Tuesday, July 10, 2007

Why I Love Writing: Reason #1

One of the coolest things about writing fiction is that I get to make everything up. I can give my character a love of chocolate which would lead to her opening a candy shop which in turn would lead to her passions infusing the truffles she made and everyone eating them would turn passionate as well and a handsome stranger would ride into town and fall in love with her and…

…that’s not actually my book. That’s Chocolat by Joanne Harris.

Well, you get the idea. You start with one thing, add a detail, which becomes another and another and soon you have a character that feels as real as your next door neighbor. You put her in some situations and watch what happens.

And if you don’t like what happens, you change it. That, seriously, is an awesome power. You can always change things if you don’t like them. When and where else can you do that?
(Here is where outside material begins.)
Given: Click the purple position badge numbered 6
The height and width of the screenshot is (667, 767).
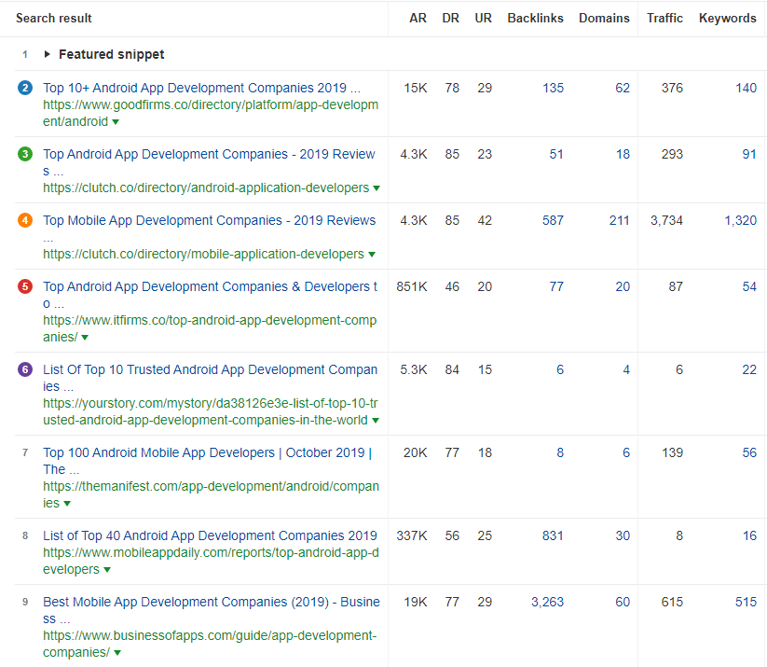Looking at the screenshot, I should coord(23,369).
The personality of Meg Shanley, my character, did not change from the first time I set my fingers to the keyboard and typed her name, but what happened to her did. In the first draft of the novel, which was written about a year and a half before I sold it, and a full three years before it will be published, Meg took a train with Reggie to New York. Lucie and Reggie’s mother met them in Chicago and Reggie left and Meg continued on alone. Lots of stuff happened on that train. There was a guy and a kiss and some startling revelations, all of which took close to fifty pages.
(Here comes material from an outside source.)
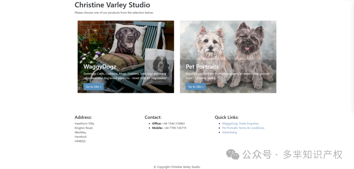Click the WaggyDogz card heading

pyautogui.click(x=100, y=67)
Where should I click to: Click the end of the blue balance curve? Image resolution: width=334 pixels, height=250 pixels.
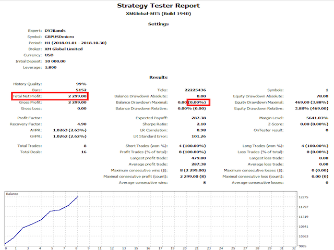tap(78, 197)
Now, look at the final version of the book: Meg flies solo, ­off-screen. There is only the barest of references to her trip, insofar as her paying Lonnie back for the ticket.

And speaking of Lonnie, in the original draft, he was a not-so-good guy, very selfish, manipulative, not terribly supportive of Meg’s efforts in Queens. But in the final draft, Lonnie is a great guy and becomes Meg’s ally, not her enemy. That’s a pretty drastic difference in character, wouldn’t you think?
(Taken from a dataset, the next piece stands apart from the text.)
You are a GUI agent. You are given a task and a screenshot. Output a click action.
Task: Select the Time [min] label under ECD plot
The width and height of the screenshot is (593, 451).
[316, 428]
So why did these things change? Why leave out a whole portion of Meg’s trip? Why change Lonnie at all? Because, ultimately, they didn’t serve Meg’s story. You find, after you write a story, that you haven’t actually written a story. Sometimes you write around a story and sometimes extra stories - other characters’ stories - muddy things up for the main character. So, with my editor Kristen’s help, I had to focus on Meg’s story alone. I had to find her story within all the material that I had written, then I had to strip away all the stuff that didn’t pertain to her story.

In the end, Reggie and the train slowed down Meg’s journey and Lonnie being a bad guy was his story, not Meg’s. Neither served Meg and her story, as funny or poignant or clever those adventures might have been (and they were very funny, poignant and clever, if I do say so myself).

But nothing is ever wasted and I may find myself using a train, a kiss and some starting revelations in a future book.